Bruxelles

Après avoir conquis les passants du Meir à Anvers, la pâtisserie française Ladurée, célèbre notamment pour ses macarons, entend désormais s’établir au cœur de notre capitale. Plus précisément au n°40 de la place du Grand Sablon, dans l’ancienne salle des ventes Pierre Bergé.

Mais l’ouverture annoncée non-officiellement pour septembre pourrait bien être reportée. En effet, les services de l’urbanisme de la Ville de Bruxelles se sont rendus jeudi sur place pour interrompre le chantier. "Des travaux sont en train d’être réalisés sans aucun permis d’urbanisme. Même en admettant que l’entrepreneur français ignore la nécessité d’obtenir un tel permis, l’architecte bruxellois, lui, le sait…" , indique le bourgmestre Yvan Mayeur (PS) qui dénonce une tentative de coup de force de la part de Ladurée.

Outre l’absence de permis, l’arrivée de cette enseigne de luxe au Sablon pose de multiples problèmes aux autorités locales. "L’ancienne salle des ventes Bergé est un immeuble classé. Nous avons donc averti la Région que des travaux s’y déroulaient sans autorisation."

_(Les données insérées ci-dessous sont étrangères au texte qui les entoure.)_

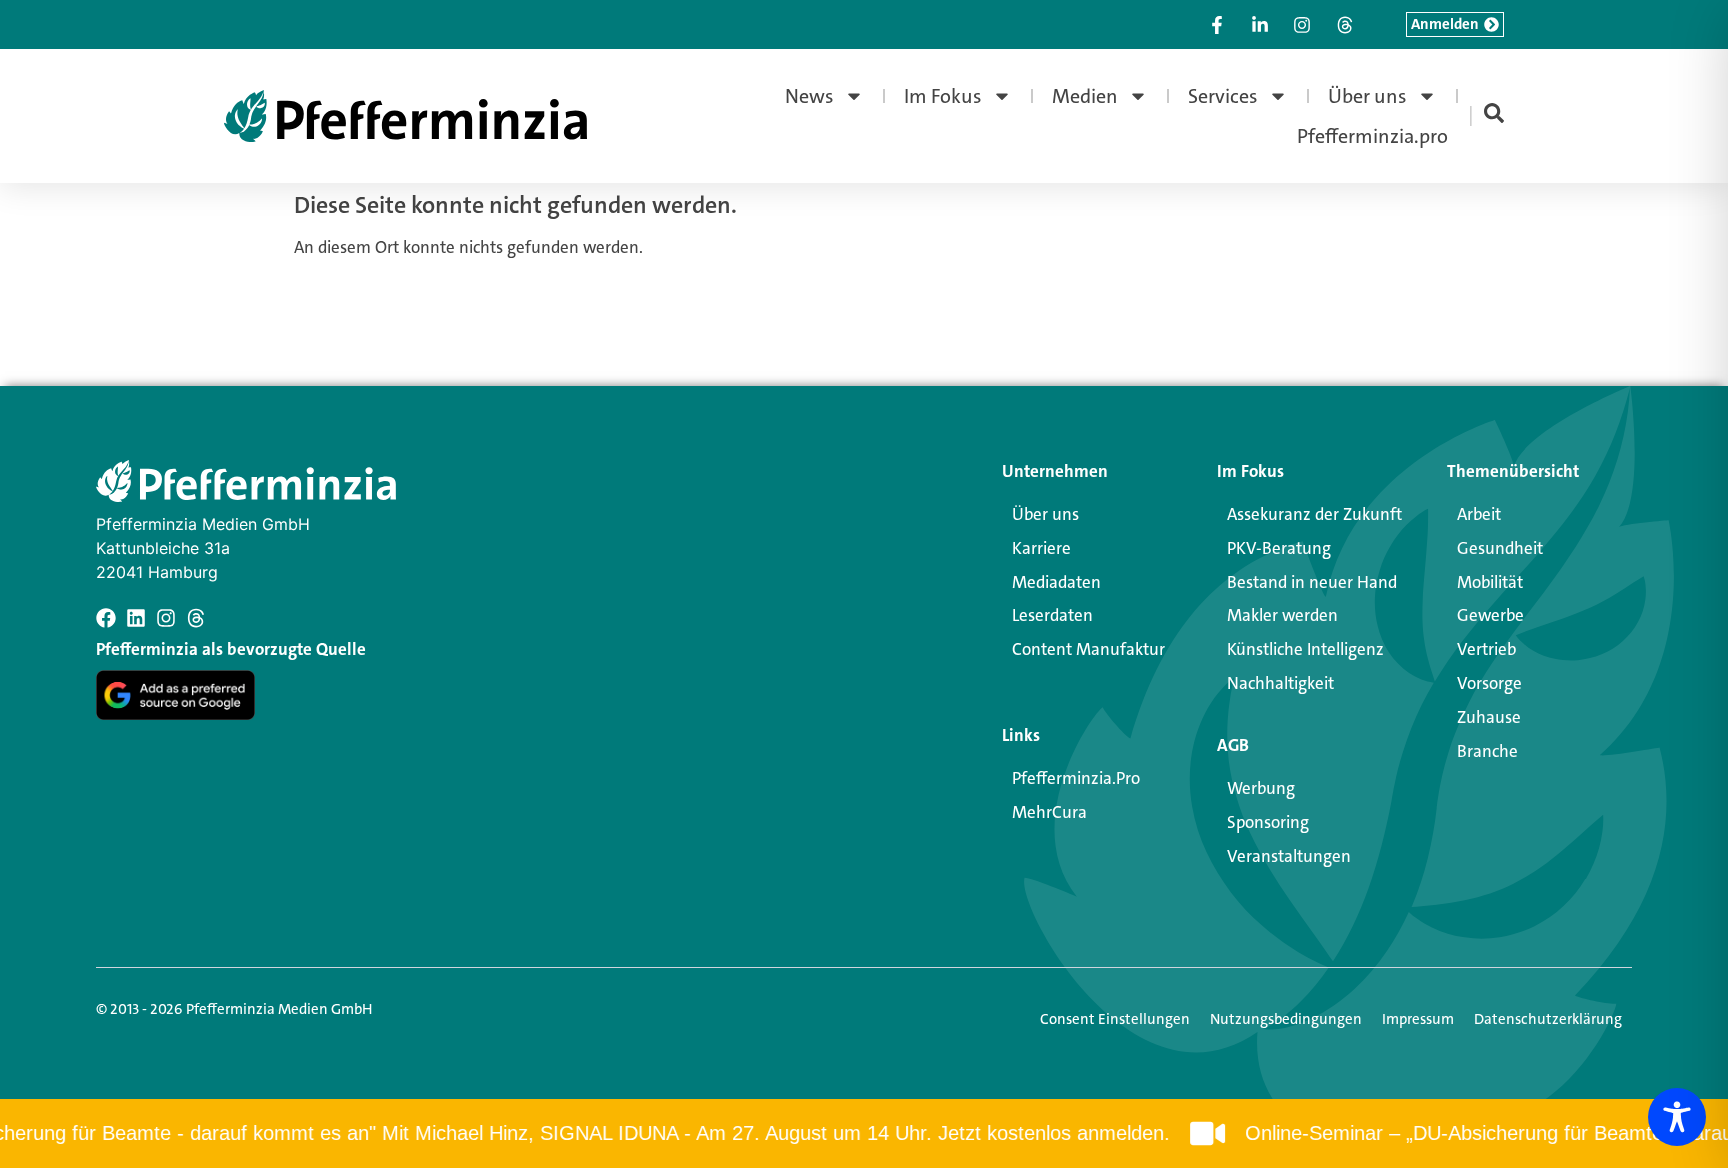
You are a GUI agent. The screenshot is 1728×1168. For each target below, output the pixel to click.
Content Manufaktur (1088, 649)
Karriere (1041, 548)
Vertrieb (1486, 649)
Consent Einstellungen (1115, 1019)
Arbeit (1479, 514)
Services (1223, 96)
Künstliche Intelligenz (1305, 649)
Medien (1085, 96)
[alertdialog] (864, 1133)
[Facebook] (106, 618)
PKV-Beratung (1279, 548)
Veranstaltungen (1289, 856)
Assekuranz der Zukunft (1314, 514)
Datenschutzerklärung (1548, 1019)
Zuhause (1489, 717)
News (809, 96)
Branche (1487, 751)
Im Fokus (943, 96)
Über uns (1367, 96)
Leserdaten (1052, 615)
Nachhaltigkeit (1280, 683)
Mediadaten (1056, 582)
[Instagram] (166, 618)
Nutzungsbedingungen (1286, 1019)
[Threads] (196, 618)
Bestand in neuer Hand (1312, 582)
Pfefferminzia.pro (1372, 136)
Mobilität (1490, 582)
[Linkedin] (136, 618)
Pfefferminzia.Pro (1076, 778)
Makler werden (1282, 615)
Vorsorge (1489, 683)
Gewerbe (1490, 615)
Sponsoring (1268, 822)
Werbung (1261, 788)
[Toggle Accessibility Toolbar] (1677, 1117)
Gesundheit (1500, 548)
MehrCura (1049, 812)
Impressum (1418, 1019)
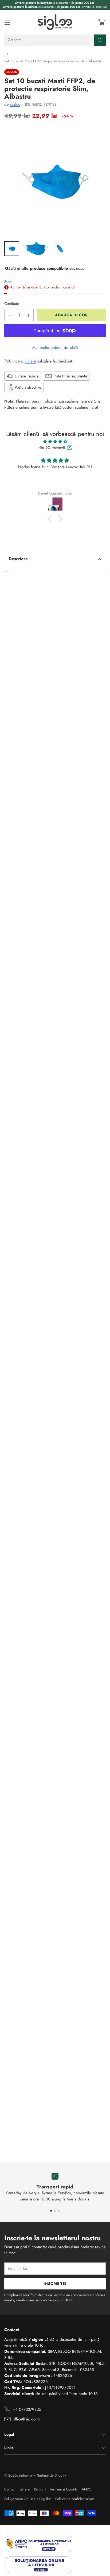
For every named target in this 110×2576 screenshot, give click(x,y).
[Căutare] (100, 40)
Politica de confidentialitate (75, 2498)
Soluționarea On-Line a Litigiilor (27, 2498)
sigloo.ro (25, 2475)
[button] (51, 518)
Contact (9, 2489)
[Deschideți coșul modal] (101, 22)
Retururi (40, 2489)
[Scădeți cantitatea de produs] (9, 315)
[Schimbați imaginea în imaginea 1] (11, 248)
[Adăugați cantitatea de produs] (28, 315)
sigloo (15, 104)
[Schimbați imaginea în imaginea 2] (35, 248)
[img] (55, 442)
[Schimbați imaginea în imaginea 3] (59, 248)
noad (80, 268)
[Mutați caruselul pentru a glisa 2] (55, 2211)
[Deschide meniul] (7, 22)
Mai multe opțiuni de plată (55, 347)
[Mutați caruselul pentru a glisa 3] (59, 2211)
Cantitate (11, 304)
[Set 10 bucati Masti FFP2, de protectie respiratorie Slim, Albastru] (55, 182)
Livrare (30, 361)
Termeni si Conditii (63, 2489)
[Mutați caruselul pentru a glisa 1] (51, 2211)
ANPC (86, 2489)
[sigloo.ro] (55, 22)
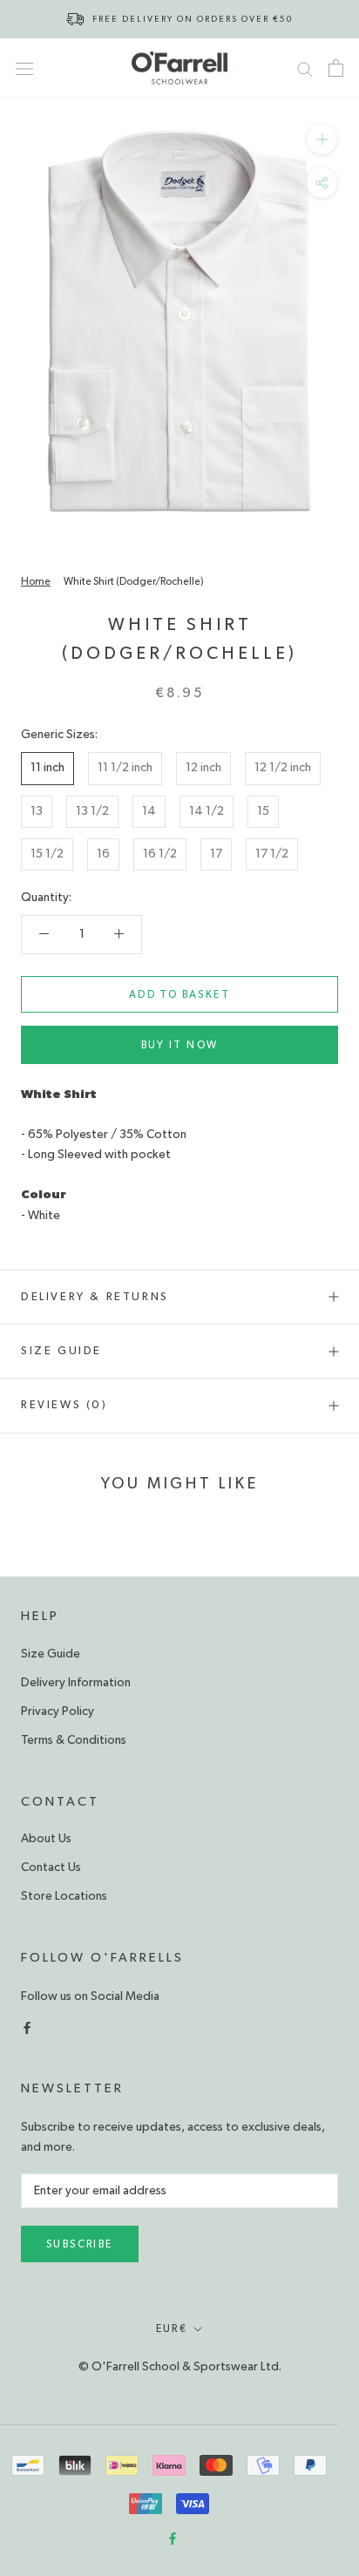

L’autre difficulté réside dans la volonté de Ladurée de dédier une partie de son commerce à la dégustation. "Le Sablon est un endroit que l’on surveille. On n’y fait pas ce que l’on veut. Afin de conserver la mixité du quartier, le plan particulier d’affection du sol interdit l’installation d’Horeca. Nous n’accepterons donc aucun salon de thé ou de dégustation" , assure le bourgmestre.

Enfin, celui-ci regrette que Ladurée ne respecte pas les règles en venant s’installer aux côtés des artisans belges Wittamer et Marcolini. "Ils vont là où l’excellence pâtissière se trouve. Ils viennent faire leur nid dans le nid des autres !"

Le 15 août étant un jour férié, nous n’avons pu obtenir une réaction de la part du groupe Ladurée.


Ladurée : « Nous sommes respectueux du patrimoine »

Le groupe français que nous avons finalement pu joindre nous assure qu’il n’y a pas de gros travaux prévus dans l’ancienne salle des ventes Bergé.

« À Bruxelles, ce ne sera pas 100% Ladurée comme c’est le cas en France, aux Etats-Unis ou au Japon. Nous travaillons avec un partenaire qui n’a pas l’habitude de travailler dans des monuments classés. Il n’a pas pensé à demander un permis car ce sont uniquement des travaux de réfection et non de transformation : de la peinture, de la dorure. Il n’est pas question que l’on touche à quoi que ce soit. Nous sommes habitués à travailler dans des monuments historiques et nous sommes respectueux du patrimoine. Par exemple, lorsque l’on a ouvert au château de Versailles, nous avons juste amené notre mobilier », indique Safia Thomass Bendali, directrice générale de la communication chez Ladurée.

Et contrairement à ce que semble penser le bourgmestre de Bruxelles-Ville, il n’est pas question d’ouvrir un salon de dégustation. « On ouvre uniquement une boutique. Les clients ne s’assiéront pas à l’intérieur pour manger », nous assure-t-on.

Alors qu’une visite des services de l’urbanisme de la Ville est annoncée cette semaine, le fabricant de macarons se dit confiant et confirme que l’ouverture est toujours prévue début septembre.